New Forest Plan Rule Nukes NEPA

Perhaps the most important environmental decisions the Forest Service makes is the 15-year (on the average) forest plans for each of national forests. The National Environmental Policy Act (NEPA) has always been at the core of the forest plans. NFMA, the National Forest Management Act, requires the forest plans and their updating, but it’s NEPA that guarantees they have to truly consider the public’s opinion (including the opinion of the timber industry, and extractive groups). It is also NEPA that guarantees that their data is accurate, reality-based, so there won’t be made-up figures to satisfy some local or state politician.

Now the Forest Services has issued a final rule that lets the Service ignore NEPA when amending or writing new forest management plans.

This means the Forest Plans won’t have any scientific analysis to support them, and they won’t apply until and if future decisions are made. It makes the Forest Service blind and renders the Forest Plans meaningless.

Was it happening is the standards of politicized intelligence gathering and interpretation that led the United States into Iraq to get those “terrible WMDs” will now be applied to the pride of American public lands, the National Forests.

Brodie Farquhar has the news in New West.

I imagine these new regulations will be struck down in court, but it shows the spirit corruption so typical of the old Congress and the hatred of science so typical of the Bush Administration lives on in the Department of Agriculture of which the Forest Service is part.

– – – – –

Related New Controls on Publishing Research Worry USGS Scientists.
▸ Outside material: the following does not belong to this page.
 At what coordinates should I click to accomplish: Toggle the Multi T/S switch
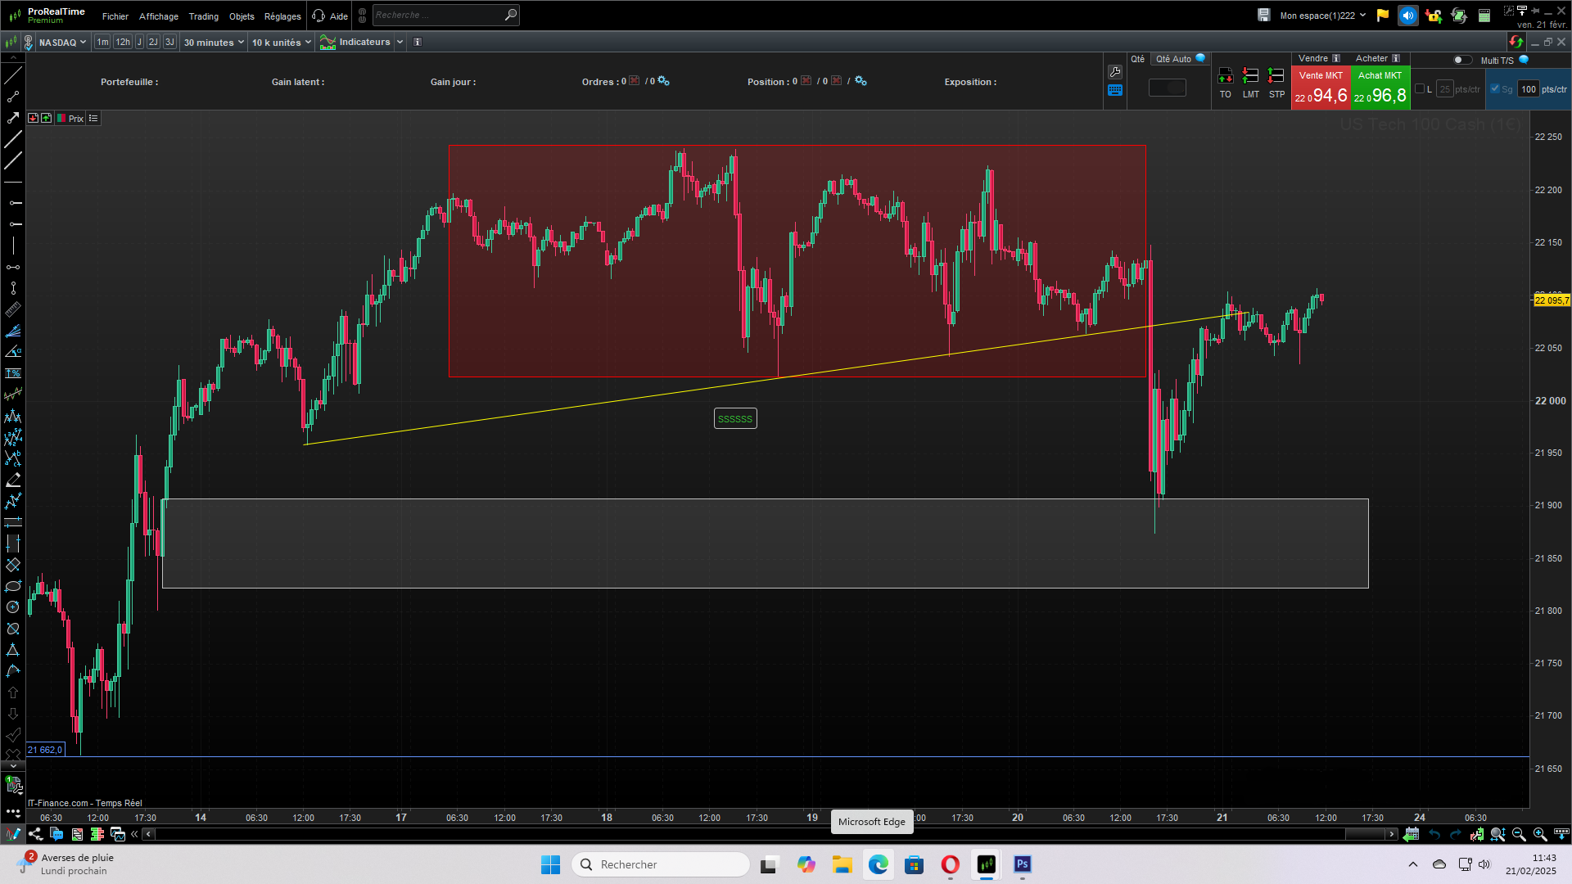tap(1461, 60)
AP. International Herald Tribune. “The Bush administration is clamping down on scientists at the U.S. Geological Survey, who study everything from caribou mating to global warming, subjecting them to controls on research that might go against official policy.”

So information about grizzly bears, elk, and climate change is going to be subject to censorship by political commissars, just like in any totalitarian country, although I have not heard of despots censoring information about wildife before.

Related too. The A to Z Guide to Political Interference in Science. Union of Concerned Scientists


by

Tags:

Comments

  1. Robert Hoskins Avatar

    I hope people aren’t surprised by this news; after all, censorship is the key rule in totalitarian countries. Bush is starting his own version of Lysenkoism. Hail Stalin!

  2. Ralph Maughan Avatar

    I have been struck at how the Bush Republican Party’s attitude toward science mimics that of the old Communist regimes, where ideology trumped science much to the eventual detriment of those regime.

    Under Bush it is not pure ideology, but also an effort to serve economic interests who have no desire to see objective information made public.

    Everyone owes it to themselves to Google the “Lysenko Affair”

  3. Rick Hammel Avatar
    Rick Hammel

    We have known about the problems at USGS for awhile. Then Julie McDonald at FWS. Now USFS. Where does it end? Perhaps the new Congress will get into the act and those responsible “former political appointees.” What Congress does, Congress can undo.

  4. bobcaesar Avatar
    bobcaesar

    Frankly, I am now aware that the Forest Svc probably doesn’t even read letters the public send RE, such things as off road vehicles. The SOB’s have made up their tiny little minds well in advance and what the public thinks seems to make no difference. They are just not interested!

    The only thing we can hope for is the general level of intelligence of Forest Service employees will increase. But, don’t hold your breath….. Most of the time it is like talkin’ to a wall! Many of “them” couldn’t hold a job in the Pvt sector for a day…. Very discouraging!

  5. Lance Olsen Avatar
    Lance Olsen

    I’m glad to see that the science-suppressing impulses of Dubya’s presidency and the Soviet empire haven’t gone unnoticed. From my little perch, it seems that the overthrow of NEPA (and FOIA) are steps toward a secretive government, and it’s been hard to avoid noticing that intelligence agencies have been under administration pressures similar to the pressures being put on other federal agencies including NASA, USFS, USFWS and USGS. Together, these recent abominations serve as evidence of a secrecy-loving White House — and Congress.

    In the past year or so, Science Editor David Kennedy penned an editorial called The End of Enlightenment. And Paul Ehrlich refers to this new era as The Endarkenment.

    The breadth of this trend is fundamentally subversive.